# START OF SELECTED EXTRACT

Final Thoughts

Final Thoughts

Written by Michael Cowden


Sheet prices are flattish, with hot-rolled coil averaging approximately $750-800 per ton ($37.50-40 per cwt) for the last month.

Should we start talking about mini-cycles within a new, higher normal? Or should we assume that prices will continue to resume their downward trek until we see the typical rebound in Q1 of the New Year?

The answer to that question hinges in no small part on demand. I’ll get back to that in a minute. But let’s first look at just how wild this period of radically boring prices has been compared to the volatility we’ve grown used to.

The chart below shows the week-over-week (WoW) change in hot-rolled coil prices in 2022 year-to-date.

FT HRC f2 9 27 22

HRC prices hit a post-Ukraine war peak of $1,480 per ton in late April. Prices fell an average of ~$45 per ton per week from then until the end of July.

# END OF SELECTED EXTRACT

PROBLEMS TO WORK ON:
1) For each statement, decide whether it agrees with the steel price commentary. Answer yes or no, and quote the words of the commentary that settle it.
(a) Hot-rolled coil has averaged roughly $750-800 per ton over the last month.
(b) Hot-rolled coil prices reached their post-Ukraine war peak of $1,480 per ton in early March.
(c) From the peak until the end of July, prices dropped by an average of about $45 per ton each week.
2) Extract every line of the records that contains the word "This", matching case exactly.
The records that come next have no connection to the steel price commentary.

# START OF DATA FOR PROCESSING

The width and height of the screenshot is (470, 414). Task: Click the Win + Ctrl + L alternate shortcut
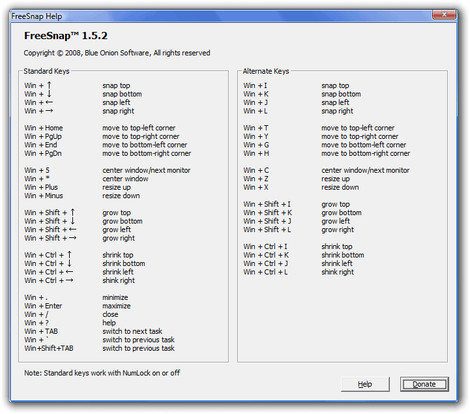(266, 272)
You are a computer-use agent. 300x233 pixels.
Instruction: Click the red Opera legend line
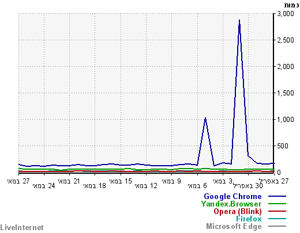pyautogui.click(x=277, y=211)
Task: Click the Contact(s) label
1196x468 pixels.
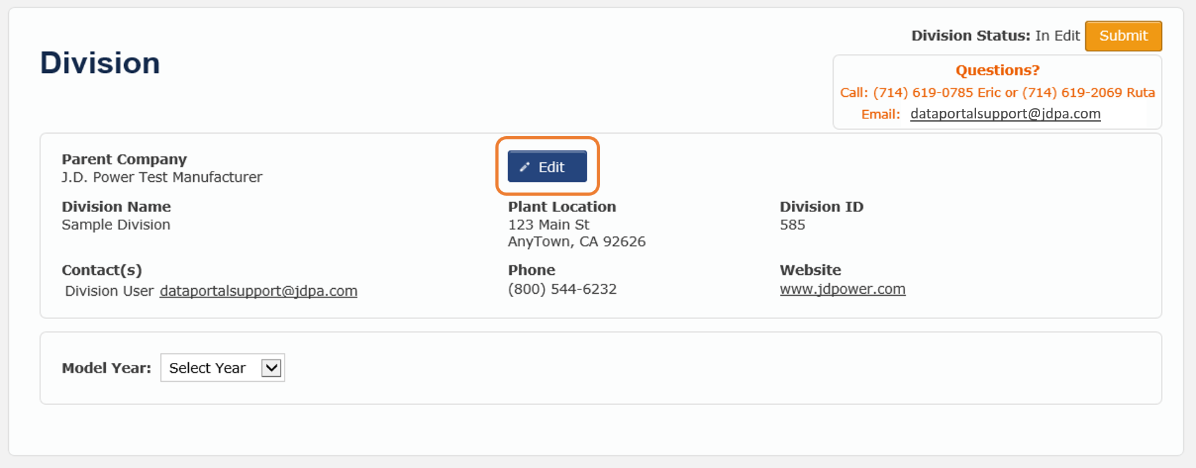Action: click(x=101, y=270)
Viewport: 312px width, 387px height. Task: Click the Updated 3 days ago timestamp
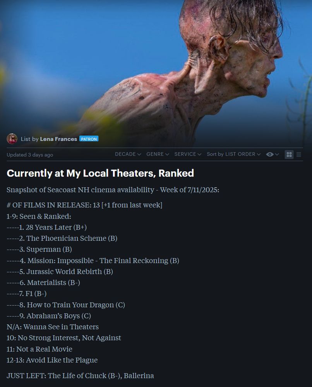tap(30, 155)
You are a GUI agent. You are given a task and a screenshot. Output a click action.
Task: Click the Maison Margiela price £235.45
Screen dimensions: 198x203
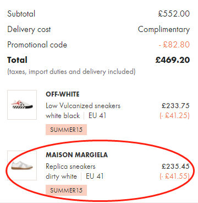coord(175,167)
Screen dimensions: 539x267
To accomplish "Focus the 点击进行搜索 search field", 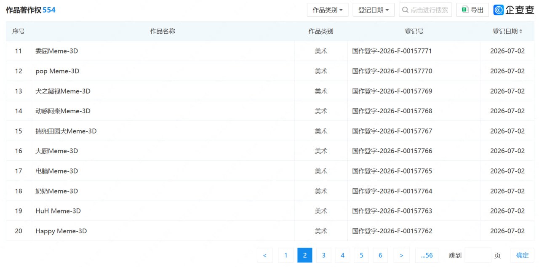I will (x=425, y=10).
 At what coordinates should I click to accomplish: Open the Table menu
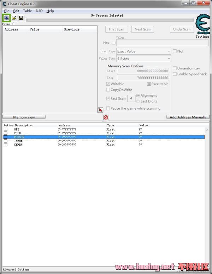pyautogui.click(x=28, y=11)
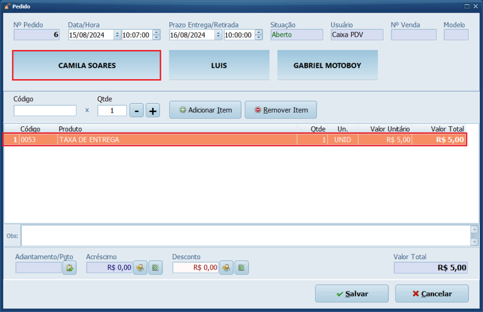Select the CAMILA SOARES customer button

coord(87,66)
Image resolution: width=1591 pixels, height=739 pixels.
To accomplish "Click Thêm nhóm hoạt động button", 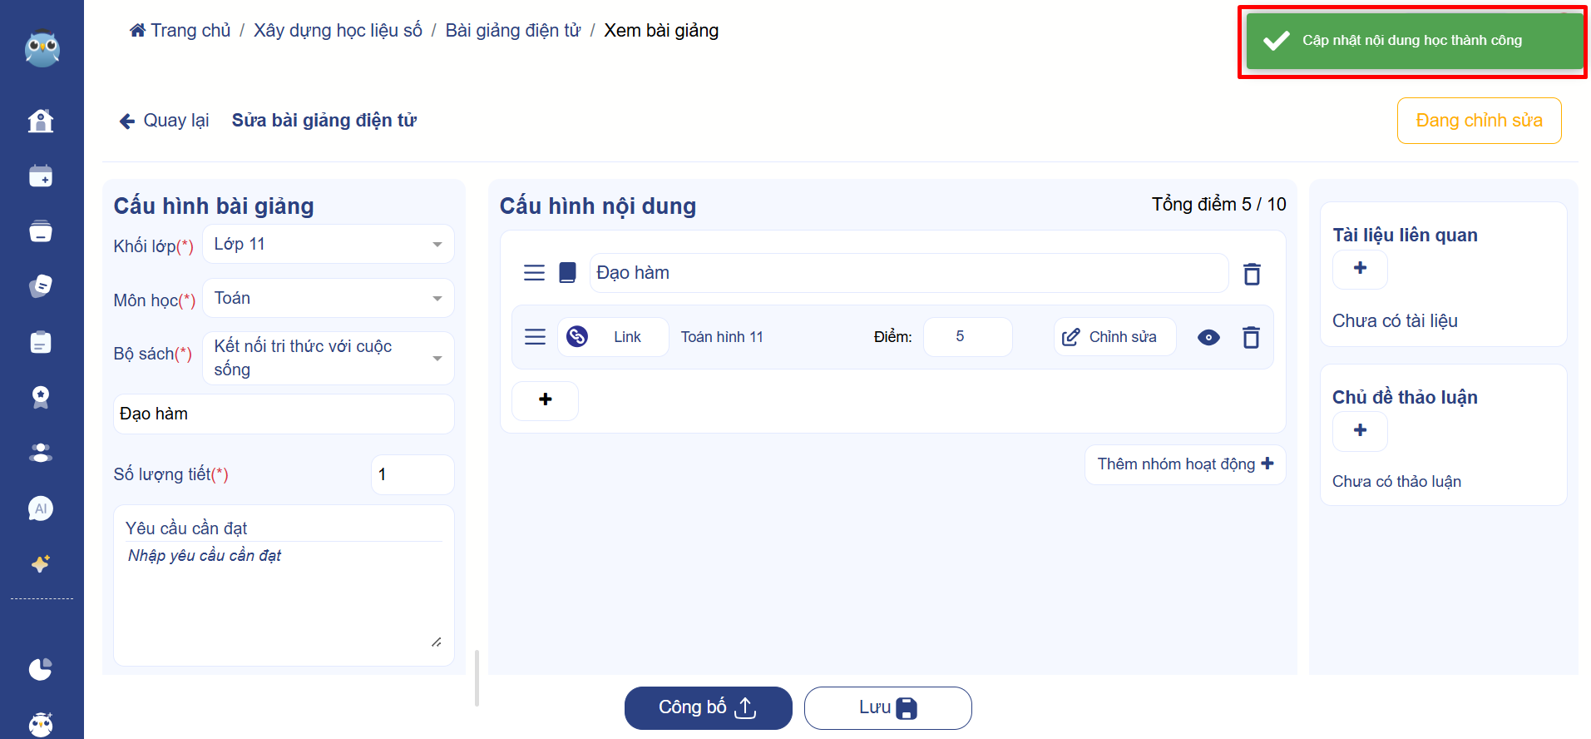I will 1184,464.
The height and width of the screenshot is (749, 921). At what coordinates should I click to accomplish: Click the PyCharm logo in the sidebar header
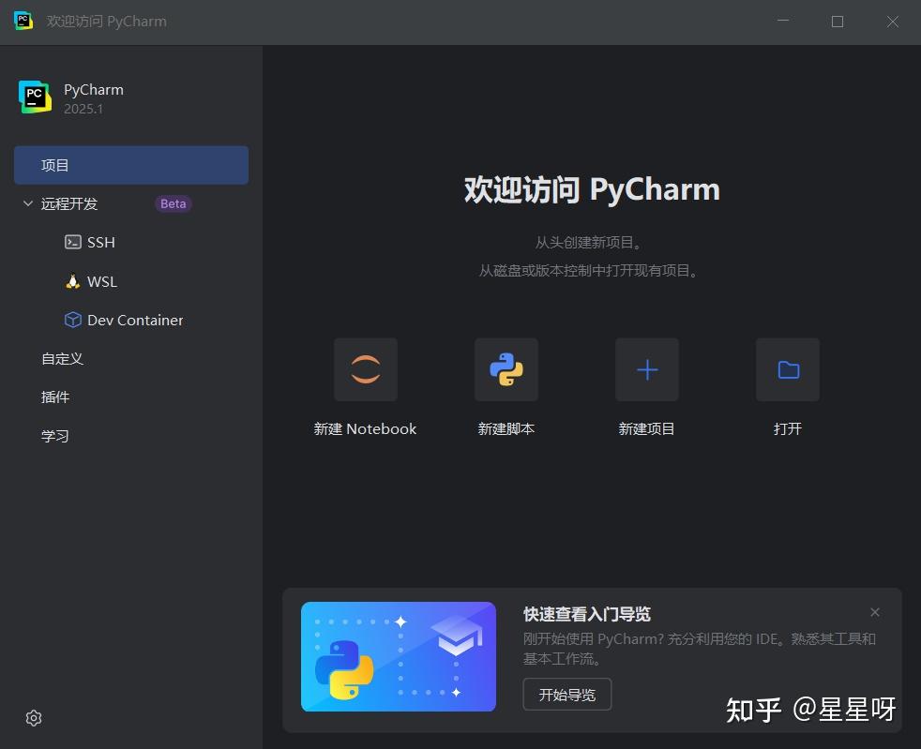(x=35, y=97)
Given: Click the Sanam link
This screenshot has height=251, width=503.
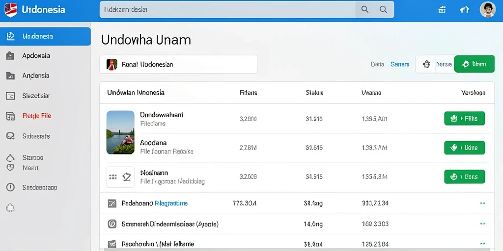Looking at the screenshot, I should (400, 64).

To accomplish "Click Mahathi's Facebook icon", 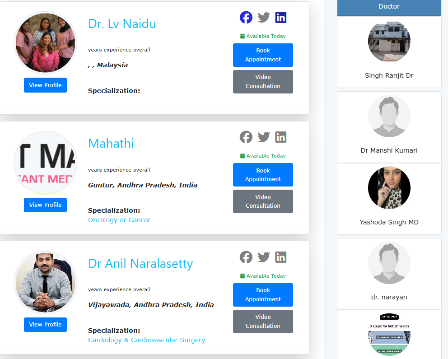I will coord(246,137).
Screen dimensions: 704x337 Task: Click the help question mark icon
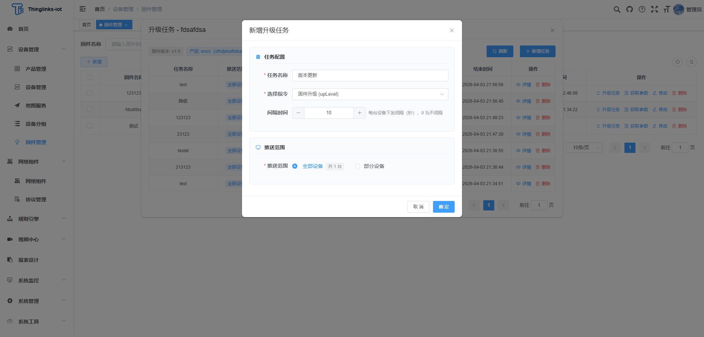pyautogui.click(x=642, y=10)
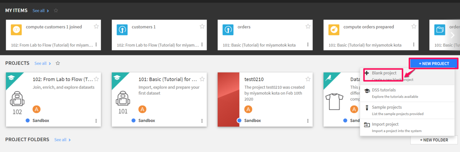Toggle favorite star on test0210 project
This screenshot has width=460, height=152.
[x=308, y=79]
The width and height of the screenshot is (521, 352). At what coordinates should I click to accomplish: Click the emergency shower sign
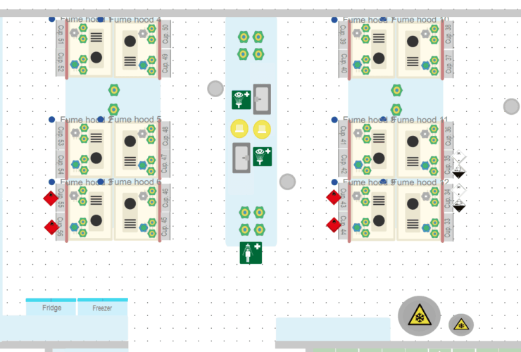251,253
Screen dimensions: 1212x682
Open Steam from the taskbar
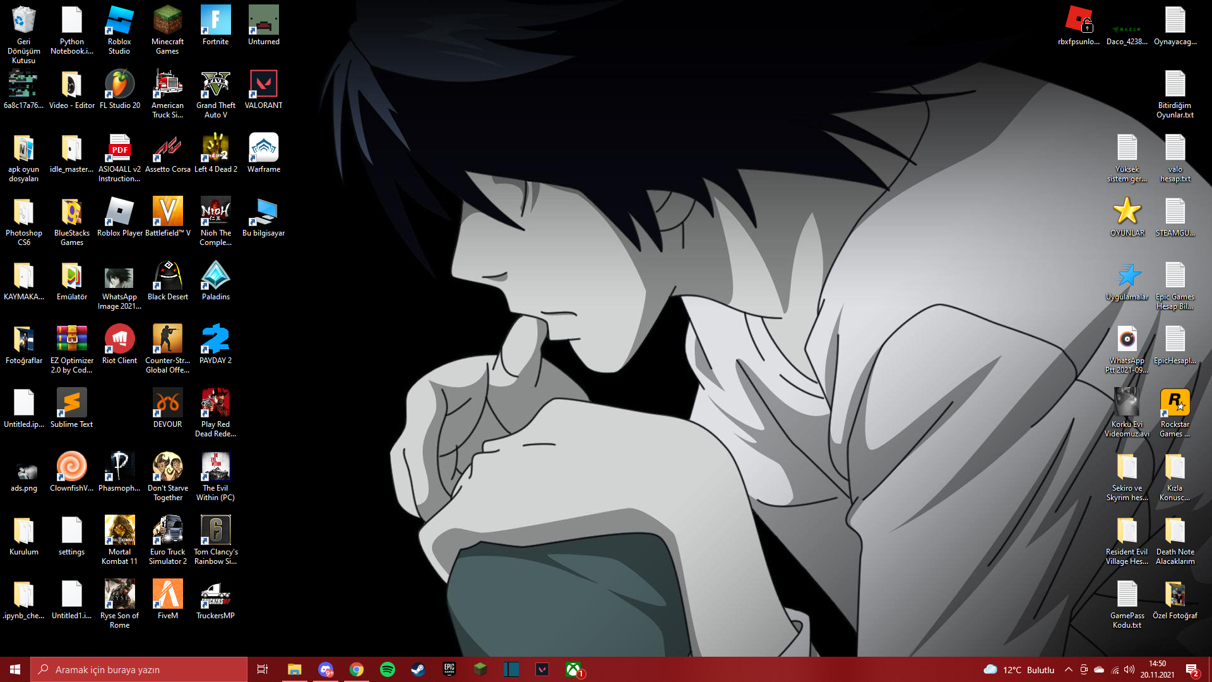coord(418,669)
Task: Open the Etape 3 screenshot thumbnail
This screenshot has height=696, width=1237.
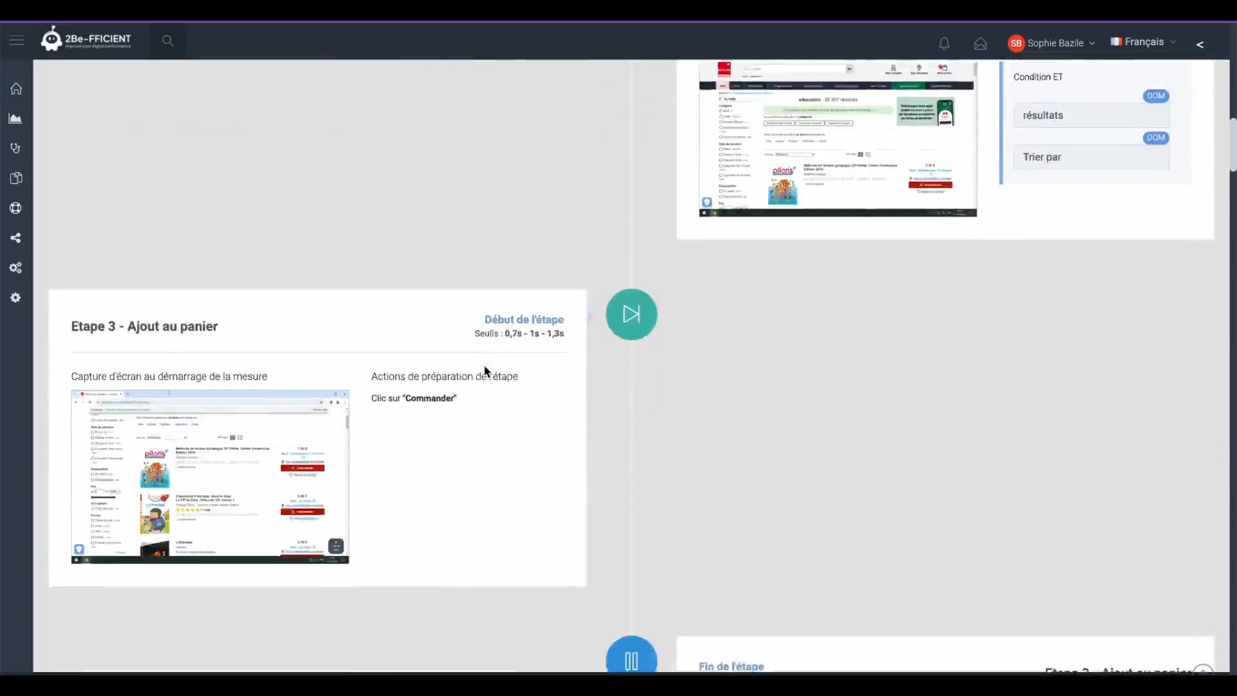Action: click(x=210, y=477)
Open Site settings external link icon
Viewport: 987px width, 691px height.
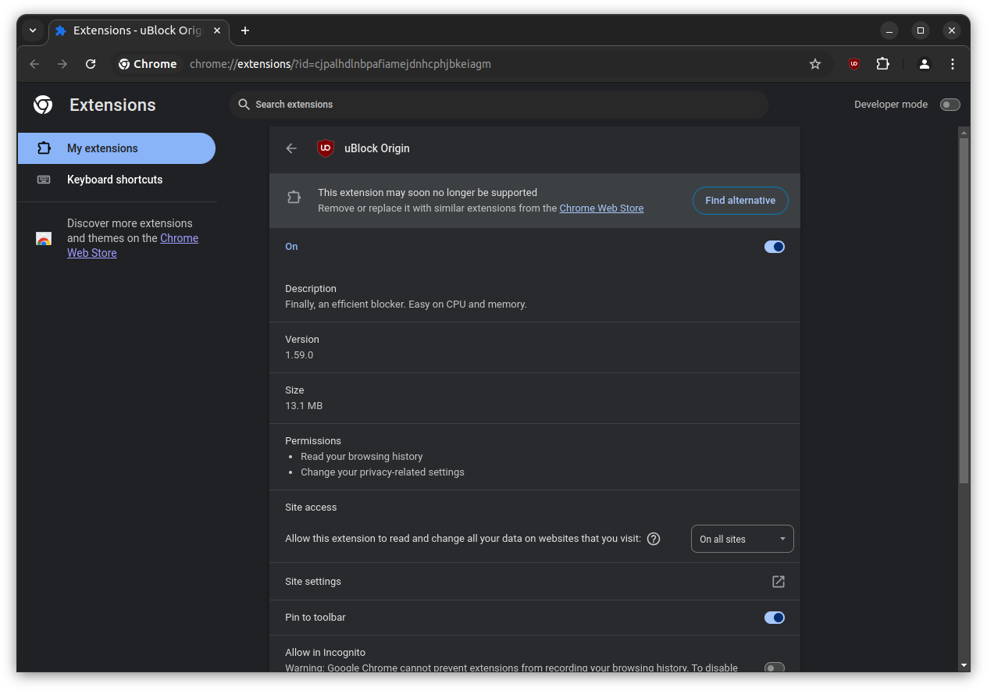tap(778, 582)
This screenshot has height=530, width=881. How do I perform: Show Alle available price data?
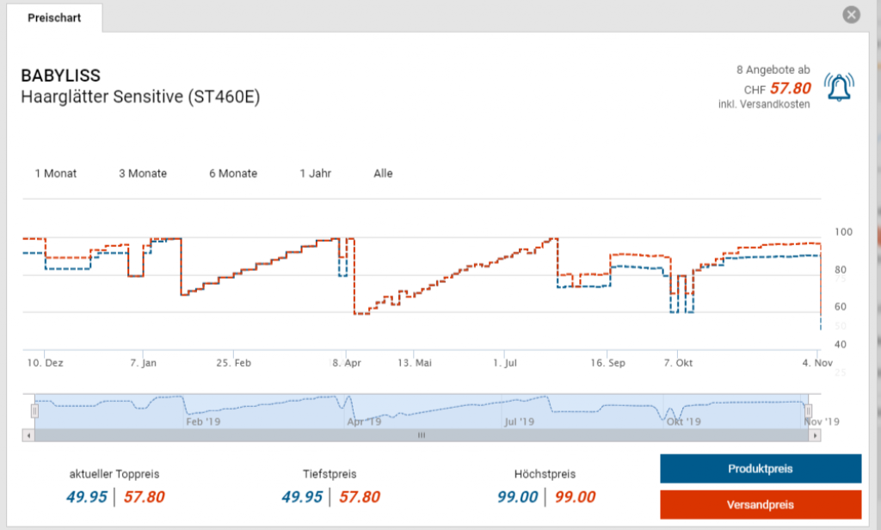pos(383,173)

# END OF DATA FOR PROCESSING

LIST OF SOLUTIONS:
1)
(a) Yes: "hot-rolled coil averaging approximately $750-800 per ton ($37.50-40 per cwt) for the last month"
(b) No: "HRC prices hit a post-Ukraine war peak of $1,480 per ton in late April"
(c) Yes: "Prices fell an average of ~$45 per ton per week from then until the end of July"

2)
This screenshot has height=251, width=503.
This screenshot has width=460, height=152.
This screenshot has height=696, width=1237.
This screenshot has height=530, width=881. How do I perform: Show Alle available price data?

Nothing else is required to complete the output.